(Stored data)
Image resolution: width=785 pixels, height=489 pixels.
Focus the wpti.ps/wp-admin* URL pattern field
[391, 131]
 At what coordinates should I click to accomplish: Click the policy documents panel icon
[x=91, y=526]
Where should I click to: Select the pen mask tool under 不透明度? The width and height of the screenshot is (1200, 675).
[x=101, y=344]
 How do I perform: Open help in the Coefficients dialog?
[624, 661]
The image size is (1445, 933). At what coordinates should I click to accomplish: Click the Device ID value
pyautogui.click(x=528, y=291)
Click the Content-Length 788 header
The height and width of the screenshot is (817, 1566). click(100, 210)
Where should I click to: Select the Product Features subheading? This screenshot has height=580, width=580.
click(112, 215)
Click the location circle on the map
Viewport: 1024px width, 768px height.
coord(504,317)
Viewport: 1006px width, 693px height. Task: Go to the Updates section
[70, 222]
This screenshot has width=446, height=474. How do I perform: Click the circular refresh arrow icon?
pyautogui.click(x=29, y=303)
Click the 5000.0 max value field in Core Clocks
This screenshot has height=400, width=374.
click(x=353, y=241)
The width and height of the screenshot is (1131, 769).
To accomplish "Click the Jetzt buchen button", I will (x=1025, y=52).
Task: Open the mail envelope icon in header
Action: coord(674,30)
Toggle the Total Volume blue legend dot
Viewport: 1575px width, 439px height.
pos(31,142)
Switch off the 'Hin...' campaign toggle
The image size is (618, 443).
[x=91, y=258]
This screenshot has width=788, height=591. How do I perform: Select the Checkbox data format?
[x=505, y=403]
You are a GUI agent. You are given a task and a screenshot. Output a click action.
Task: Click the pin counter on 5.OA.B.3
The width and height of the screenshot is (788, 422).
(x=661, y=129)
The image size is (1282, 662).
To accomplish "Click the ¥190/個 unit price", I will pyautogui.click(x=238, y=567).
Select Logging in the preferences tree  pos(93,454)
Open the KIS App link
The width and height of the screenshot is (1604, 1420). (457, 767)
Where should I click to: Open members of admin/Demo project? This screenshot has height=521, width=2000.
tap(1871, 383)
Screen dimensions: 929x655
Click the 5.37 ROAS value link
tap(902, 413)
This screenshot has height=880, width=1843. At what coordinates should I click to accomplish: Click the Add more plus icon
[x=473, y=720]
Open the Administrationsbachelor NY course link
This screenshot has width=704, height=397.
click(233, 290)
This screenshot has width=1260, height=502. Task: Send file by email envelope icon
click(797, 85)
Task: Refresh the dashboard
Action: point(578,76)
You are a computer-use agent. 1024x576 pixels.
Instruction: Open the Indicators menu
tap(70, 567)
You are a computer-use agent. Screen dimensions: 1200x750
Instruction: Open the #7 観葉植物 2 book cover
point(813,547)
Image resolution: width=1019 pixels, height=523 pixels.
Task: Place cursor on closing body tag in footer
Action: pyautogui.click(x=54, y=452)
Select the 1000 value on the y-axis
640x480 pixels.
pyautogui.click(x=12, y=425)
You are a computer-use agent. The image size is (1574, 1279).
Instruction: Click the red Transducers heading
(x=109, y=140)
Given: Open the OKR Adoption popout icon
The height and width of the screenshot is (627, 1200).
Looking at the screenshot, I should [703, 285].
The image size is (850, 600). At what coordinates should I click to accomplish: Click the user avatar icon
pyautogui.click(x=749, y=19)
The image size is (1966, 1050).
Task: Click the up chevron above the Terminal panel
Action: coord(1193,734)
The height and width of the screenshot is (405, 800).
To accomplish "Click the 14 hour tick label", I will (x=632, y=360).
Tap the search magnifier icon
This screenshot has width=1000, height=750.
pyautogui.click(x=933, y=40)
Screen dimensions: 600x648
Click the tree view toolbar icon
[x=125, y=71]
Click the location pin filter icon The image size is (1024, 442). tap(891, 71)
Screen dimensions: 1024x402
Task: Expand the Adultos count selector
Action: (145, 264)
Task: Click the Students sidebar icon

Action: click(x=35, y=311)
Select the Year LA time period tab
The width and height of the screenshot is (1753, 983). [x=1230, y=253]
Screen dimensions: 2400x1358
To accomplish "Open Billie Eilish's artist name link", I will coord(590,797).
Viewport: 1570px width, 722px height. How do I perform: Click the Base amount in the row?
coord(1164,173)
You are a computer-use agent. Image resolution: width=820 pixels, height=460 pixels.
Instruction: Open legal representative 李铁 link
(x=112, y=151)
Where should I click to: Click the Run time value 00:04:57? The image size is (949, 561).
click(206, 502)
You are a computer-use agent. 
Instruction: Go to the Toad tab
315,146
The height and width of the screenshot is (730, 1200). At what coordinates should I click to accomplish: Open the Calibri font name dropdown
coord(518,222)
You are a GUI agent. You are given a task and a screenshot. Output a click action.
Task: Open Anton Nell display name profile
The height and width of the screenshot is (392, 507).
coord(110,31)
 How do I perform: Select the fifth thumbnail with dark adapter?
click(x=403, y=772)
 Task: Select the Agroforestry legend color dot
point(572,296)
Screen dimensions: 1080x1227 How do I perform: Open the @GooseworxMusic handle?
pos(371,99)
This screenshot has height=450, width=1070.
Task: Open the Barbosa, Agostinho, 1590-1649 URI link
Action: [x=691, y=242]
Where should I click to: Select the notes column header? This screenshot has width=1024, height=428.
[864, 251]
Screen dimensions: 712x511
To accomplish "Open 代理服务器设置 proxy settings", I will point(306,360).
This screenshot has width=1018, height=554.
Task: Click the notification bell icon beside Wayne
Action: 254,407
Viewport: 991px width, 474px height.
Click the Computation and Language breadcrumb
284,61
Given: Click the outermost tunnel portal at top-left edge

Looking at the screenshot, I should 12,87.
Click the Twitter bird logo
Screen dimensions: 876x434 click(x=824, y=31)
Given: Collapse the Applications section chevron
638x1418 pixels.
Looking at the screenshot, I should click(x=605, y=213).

#### How to complete this task:
List every line above that contains the word "agent".

#### Result of the task:
You are a GUI agent. You are given a task and a screenshot. Output a click action.
You are a computer-use agent. 1024x576 pixels.
You are a computer-use agent. Screen dimensions: 1200x750
You are a computer-use agent. The image size is (1574, 1279).
You are a computer-use agent. Image resolution: width=820 pixels, height=460 pixels.
You are a computer-use agent. 
You are a GUI agent. You are given a task and a screenshot. Output a click action.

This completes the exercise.